February 9, 2012 -- Indigent women in Marion County are about to lose an invaluable resource following the closure of the Family Birth Center Clinic run by Salem Health, which has provided prenatal care to indigent women with high-risk pregnancies since 2005.

“We’re very sad about it because it will affect our prenatal clinic at the Marion County Health Department, specifically with women who can’t afford insurance or don’t qualify for the Oregon Health Plan because of their immigration status,” said Veronica Sheffield, Special Programs Manager for the WVP Health Authority. Sheffield, who’s been involved with the clinic since it opened, helped create the partnership among WVP, the Marion County Health Department and Salem Health.

The clinic has been operating with substantial losses each year, according to an email from Salem Health obtained by The Lund Report. Its closure will result in annual savings of approximately $500,000.

 “We’re very proud of the care that the Family Birth Center Clinic has provided over the past six years, and thank the providers and staff who have provided such a high level of care,” according to that email, adding that the hospital was attempting to work with other community providers to share the responsibility of caring for this vulnerable population. When asked for more details, Salem Health did not respond.

“Maybe they will absorb them (women with high-risk pregnancies and no health insurance) into other clinics,” Sheffield said. “That’s my hope.”

Despite closing the clinic, Salem Hospital won’t be able to turn away uninsured women when they’re about to give birth if they’re in the Citizen Alien-Waived Emergent Medical Program.

In fact, the hospital could end up with higher costs if these babies spend time in its neonatal intensive care unit.

“I see what they are looking at,” Sheffield said. “This clinic serves a lot of indigent women. We’re all looking at how to do better quality care with less money. But sometimes, the people making the decisions aren’t clinical people and don’t understand the big picture.”

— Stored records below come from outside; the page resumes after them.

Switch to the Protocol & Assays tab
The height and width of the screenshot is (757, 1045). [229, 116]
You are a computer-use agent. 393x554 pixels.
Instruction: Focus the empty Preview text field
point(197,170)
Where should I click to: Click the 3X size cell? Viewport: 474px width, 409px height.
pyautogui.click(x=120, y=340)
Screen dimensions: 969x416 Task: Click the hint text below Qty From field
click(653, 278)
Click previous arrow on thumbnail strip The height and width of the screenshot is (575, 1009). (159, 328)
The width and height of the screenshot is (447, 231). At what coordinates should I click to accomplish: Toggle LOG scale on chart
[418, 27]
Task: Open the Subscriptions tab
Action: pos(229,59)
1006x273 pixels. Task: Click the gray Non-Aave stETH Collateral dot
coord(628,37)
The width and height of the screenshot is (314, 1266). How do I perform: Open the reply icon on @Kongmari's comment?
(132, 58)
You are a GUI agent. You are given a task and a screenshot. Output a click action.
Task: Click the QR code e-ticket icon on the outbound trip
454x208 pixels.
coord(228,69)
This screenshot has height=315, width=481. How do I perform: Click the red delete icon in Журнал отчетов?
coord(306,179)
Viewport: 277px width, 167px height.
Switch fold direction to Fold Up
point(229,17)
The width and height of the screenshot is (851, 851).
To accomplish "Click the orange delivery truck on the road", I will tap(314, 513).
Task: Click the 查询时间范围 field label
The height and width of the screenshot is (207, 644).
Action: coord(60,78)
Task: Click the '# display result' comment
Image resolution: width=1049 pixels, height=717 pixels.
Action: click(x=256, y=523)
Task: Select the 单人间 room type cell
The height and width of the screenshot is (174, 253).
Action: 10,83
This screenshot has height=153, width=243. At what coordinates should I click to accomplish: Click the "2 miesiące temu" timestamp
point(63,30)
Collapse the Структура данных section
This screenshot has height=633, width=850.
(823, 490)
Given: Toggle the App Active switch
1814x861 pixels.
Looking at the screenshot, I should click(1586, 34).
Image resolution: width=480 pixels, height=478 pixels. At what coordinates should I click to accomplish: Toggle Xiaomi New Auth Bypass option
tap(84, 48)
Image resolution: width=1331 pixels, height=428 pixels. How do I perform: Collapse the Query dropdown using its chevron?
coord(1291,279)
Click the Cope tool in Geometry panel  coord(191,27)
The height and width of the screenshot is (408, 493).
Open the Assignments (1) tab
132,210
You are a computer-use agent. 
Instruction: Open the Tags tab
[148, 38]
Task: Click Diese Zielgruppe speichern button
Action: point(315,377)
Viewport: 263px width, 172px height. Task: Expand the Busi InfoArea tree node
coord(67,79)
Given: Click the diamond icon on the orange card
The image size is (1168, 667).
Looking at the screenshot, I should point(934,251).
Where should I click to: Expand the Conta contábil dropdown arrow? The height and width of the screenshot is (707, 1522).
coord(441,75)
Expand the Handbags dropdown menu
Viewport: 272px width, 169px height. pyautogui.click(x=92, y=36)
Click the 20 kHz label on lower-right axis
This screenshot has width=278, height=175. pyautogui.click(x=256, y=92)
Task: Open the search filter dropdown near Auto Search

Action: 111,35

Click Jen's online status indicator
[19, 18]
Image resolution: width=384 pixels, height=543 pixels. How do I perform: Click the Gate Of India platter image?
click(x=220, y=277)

Through the partnership, women paid whatever they could afford for prenatal care. When the economy was good, they absorbed 60 percent of the $600 cost; more lately they’ve only been able to pay 40 percent. Salem Health also covered the cost for any lab work.

“They (Salem Health) have been a great partner in terms of providing care for these women,” Sheffield said. “They have really gone above and beyond.”